MAKALAH
Membentuk Potensi Santri (karakteristik dan Bimbingan Kesantrian)
Untuk memenuhi tugas pada mata kuliah
Manajemen Pesantren
DOSEN PEMBIMBING
Abdul Haq AS, S.pd.I, M.Pd.I
Lindasari
Liza Fadiyah
Indah Novia
SEKOLAH TINGGI AGAMA ISLAM (STAI)
AT-TAQWA BONDOWOSO
2018 / 2019
KATA PENGANTAR
Puji syukur kita panjatkan kehadirat Allah SWT atas segala rahmat, berkat dan hidayahnya hingga kami dapat menyelesaikan makalah ini yang berjudul “Membentuk Potensi Santri (Karakteristik) dan Bimbingan kesantrian”.
Makalah ini disusun guna mengetahui tentang membentuk potensi santri dan juga untuk memenuhi tugas mata kuliah belajar dan pembelajaran.

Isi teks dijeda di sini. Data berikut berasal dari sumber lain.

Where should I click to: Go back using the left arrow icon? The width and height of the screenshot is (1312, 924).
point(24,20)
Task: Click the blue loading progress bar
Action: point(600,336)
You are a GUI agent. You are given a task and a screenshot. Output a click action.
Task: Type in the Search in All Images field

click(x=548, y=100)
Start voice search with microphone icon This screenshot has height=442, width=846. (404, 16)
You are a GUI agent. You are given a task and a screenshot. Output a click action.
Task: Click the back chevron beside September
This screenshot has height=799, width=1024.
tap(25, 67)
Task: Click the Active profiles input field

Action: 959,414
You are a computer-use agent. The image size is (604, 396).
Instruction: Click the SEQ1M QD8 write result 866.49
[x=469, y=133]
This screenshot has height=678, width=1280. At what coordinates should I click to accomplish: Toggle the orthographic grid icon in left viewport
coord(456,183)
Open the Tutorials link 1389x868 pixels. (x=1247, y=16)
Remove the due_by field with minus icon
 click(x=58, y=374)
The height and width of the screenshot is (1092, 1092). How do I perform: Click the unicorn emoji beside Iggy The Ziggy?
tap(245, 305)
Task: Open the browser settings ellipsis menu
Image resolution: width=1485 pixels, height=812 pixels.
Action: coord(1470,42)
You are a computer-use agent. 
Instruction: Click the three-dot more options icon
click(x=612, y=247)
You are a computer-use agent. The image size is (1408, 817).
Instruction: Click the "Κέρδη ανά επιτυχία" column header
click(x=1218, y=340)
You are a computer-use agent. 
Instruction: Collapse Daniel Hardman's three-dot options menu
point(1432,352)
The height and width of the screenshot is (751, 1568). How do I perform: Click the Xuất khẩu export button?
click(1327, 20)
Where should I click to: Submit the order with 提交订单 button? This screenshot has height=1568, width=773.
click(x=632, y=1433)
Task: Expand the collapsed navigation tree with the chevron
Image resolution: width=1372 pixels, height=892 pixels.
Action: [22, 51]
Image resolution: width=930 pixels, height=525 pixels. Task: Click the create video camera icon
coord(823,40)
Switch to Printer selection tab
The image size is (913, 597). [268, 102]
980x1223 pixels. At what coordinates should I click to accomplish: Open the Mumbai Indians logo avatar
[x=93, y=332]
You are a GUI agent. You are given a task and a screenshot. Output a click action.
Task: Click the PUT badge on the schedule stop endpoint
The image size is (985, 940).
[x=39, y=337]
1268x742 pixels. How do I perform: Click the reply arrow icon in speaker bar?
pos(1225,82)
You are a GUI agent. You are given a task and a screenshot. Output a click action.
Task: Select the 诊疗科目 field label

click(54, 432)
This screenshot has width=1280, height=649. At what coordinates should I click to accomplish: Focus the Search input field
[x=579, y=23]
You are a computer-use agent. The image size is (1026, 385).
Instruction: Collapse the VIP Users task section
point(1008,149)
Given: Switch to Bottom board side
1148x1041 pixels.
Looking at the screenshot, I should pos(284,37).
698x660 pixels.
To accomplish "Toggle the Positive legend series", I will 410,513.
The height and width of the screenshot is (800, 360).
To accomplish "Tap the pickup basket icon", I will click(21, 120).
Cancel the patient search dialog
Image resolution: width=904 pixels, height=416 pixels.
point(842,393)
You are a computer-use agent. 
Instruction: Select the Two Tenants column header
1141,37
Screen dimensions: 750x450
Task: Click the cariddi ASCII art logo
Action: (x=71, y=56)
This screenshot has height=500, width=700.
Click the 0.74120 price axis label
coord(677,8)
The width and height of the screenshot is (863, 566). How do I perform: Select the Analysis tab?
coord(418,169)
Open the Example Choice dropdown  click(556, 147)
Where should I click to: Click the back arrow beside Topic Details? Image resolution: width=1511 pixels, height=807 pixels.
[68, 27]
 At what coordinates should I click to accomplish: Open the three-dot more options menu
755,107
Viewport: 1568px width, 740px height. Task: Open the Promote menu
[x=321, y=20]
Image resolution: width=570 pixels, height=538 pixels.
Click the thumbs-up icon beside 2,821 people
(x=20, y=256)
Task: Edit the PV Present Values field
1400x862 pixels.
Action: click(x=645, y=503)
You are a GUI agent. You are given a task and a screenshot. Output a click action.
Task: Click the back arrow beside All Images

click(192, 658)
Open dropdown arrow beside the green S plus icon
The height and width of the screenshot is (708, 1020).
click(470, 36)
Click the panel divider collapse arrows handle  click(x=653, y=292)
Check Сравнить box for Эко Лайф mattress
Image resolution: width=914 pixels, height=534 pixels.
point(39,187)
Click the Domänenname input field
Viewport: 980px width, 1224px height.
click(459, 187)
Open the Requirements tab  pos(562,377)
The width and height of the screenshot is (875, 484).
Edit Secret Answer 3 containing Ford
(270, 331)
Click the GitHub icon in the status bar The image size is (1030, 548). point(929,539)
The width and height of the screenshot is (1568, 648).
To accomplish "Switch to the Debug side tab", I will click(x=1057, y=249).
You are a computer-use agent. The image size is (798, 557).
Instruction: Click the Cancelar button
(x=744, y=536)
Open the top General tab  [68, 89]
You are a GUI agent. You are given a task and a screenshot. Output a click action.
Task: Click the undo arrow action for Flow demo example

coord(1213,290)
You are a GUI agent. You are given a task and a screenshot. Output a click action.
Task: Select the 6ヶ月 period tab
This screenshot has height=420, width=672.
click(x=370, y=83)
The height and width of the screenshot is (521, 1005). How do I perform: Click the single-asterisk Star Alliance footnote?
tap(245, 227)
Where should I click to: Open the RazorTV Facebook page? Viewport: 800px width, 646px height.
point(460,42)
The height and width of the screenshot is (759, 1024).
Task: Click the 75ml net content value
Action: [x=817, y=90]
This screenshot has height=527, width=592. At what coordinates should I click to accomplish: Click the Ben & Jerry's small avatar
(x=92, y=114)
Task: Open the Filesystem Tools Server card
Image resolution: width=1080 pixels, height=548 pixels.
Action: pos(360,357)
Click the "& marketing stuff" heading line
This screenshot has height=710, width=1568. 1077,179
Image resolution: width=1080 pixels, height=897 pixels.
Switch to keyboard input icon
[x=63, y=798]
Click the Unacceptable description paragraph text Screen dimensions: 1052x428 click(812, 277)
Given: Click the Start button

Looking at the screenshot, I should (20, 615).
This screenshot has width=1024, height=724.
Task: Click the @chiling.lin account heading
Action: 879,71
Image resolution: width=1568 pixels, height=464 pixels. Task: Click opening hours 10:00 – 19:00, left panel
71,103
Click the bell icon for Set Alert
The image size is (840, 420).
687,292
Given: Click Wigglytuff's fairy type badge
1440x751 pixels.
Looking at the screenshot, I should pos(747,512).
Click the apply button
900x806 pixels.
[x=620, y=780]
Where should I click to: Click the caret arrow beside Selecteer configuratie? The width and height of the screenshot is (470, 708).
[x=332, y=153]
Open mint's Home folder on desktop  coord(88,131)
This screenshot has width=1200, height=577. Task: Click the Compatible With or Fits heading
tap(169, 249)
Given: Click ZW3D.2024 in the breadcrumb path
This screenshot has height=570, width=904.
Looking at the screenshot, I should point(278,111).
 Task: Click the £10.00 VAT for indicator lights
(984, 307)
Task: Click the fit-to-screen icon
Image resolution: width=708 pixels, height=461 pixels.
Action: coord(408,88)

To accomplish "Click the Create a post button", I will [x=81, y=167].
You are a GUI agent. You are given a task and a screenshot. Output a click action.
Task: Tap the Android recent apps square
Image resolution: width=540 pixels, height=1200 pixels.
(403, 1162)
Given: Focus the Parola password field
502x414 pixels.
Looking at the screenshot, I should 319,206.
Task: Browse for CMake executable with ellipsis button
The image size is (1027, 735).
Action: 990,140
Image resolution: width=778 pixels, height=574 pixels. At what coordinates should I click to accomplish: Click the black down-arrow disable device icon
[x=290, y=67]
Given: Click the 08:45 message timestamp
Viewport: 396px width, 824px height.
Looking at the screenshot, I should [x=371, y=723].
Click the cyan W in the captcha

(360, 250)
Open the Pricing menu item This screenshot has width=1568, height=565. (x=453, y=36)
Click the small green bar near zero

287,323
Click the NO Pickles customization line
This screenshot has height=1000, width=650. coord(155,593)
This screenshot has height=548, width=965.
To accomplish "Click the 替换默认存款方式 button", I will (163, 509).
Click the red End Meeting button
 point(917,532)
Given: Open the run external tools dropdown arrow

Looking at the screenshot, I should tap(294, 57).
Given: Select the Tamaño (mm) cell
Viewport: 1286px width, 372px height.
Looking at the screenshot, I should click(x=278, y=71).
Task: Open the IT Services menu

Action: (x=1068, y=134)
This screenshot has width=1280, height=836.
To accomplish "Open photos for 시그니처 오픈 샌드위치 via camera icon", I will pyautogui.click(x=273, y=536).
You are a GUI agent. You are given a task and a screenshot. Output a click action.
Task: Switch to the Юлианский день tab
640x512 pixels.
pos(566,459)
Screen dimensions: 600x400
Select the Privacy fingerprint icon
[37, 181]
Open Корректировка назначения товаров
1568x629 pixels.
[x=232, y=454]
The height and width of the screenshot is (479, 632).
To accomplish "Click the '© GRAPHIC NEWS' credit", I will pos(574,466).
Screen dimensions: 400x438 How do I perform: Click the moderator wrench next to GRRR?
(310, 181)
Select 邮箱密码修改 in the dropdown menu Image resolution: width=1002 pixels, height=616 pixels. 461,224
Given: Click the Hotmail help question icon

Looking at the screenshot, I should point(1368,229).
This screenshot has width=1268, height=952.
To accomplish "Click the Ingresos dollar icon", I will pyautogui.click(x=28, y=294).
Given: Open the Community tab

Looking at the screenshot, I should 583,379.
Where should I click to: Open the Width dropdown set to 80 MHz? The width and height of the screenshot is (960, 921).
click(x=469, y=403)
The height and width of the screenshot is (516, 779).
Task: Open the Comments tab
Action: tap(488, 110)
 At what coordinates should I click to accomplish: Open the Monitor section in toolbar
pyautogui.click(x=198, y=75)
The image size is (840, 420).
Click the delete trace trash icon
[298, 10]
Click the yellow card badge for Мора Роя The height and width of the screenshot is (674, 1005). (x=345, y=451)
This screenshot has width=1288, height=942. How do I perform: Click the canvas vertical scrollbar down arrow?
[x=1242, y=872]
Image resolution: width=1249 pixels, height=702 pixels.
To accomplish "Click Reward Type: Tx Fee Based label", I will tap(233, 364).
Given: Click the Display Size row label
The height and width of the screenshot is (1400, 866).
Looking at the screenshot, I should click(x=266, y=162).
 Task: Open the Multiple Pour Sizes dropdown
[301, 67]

Kami mengucapkan terima kasih kepada pihak-pihak yang telah membantu kami dalam menyediakan sumber-sumbernya yang berupa makalah dan tulisan yang telah kami jadikan refrensi guna menyusun makalah ini.
Kami menyadari bahwa makalah ini masih jauh dari sempurna, untuk itu kritik dan saran dari teman teman kami terima demi menyempurnakan makalah ini.
DAFTAR ISI
KATA PENGANTAR...................................................................................................i
DAFTAR ISI.................................................................................................................ii
BAB I PENDAHULUAN ............................................................................................1
Latar belakang ..................................................................................................1
Rumusan masalah ............................................................................................1
BAB II PEMBAHASAN..............................................................................................2
Membentuk potensi santri.................................................................................2
Karakteristik......................................................................................................3
Bimbingan kesantrian........................................................................................6
BAB III PENUTUP.....................................................................................................11
Kesimpulan .....................................................................................................11
DAFTAR PUSTAKA..................................................................................................12
BAB I
PENDAHULUAN
LATAR BELAKANG
Pondok pesantren merupakan sistem pendidikan agama islam yang tertua sekaligus merupakan ciri khas yang mewakili islam tradisional indonesia yang eksistensinya telah teruji oleh sejarah dan berlangsung hingga kini. Pada mulanya merupakan sistem pendidikan islam yang dimulai sejak munculnya masyarakat islam di indonesia. Secara definisi pesantren merupakan lembaga pendidikan tradisional islam untuk belajar memahami, menghayati, dan mengamalkan ajaran-ajaran agama islam dengan menekankan pentingnya moral agama sebagai pedoman hidup sehari-hari dan masyarakat.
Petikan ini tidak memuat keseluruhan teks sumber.